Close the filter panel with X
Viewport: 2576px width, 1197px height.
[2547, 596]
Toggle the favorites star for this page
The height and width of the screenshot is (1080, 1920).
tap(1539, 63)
○ ○ ○
## [PROBLEM]
Each record must appear again, word for word.

## [EXERCISE ANSWER]
Close the filter panel with X
Viewport: 2576px width, 1197px height.
[2547, 596]
Toggle the favorites star for this page
The height and width of the screenshot is (1080, 1920).
tap(1539, 63)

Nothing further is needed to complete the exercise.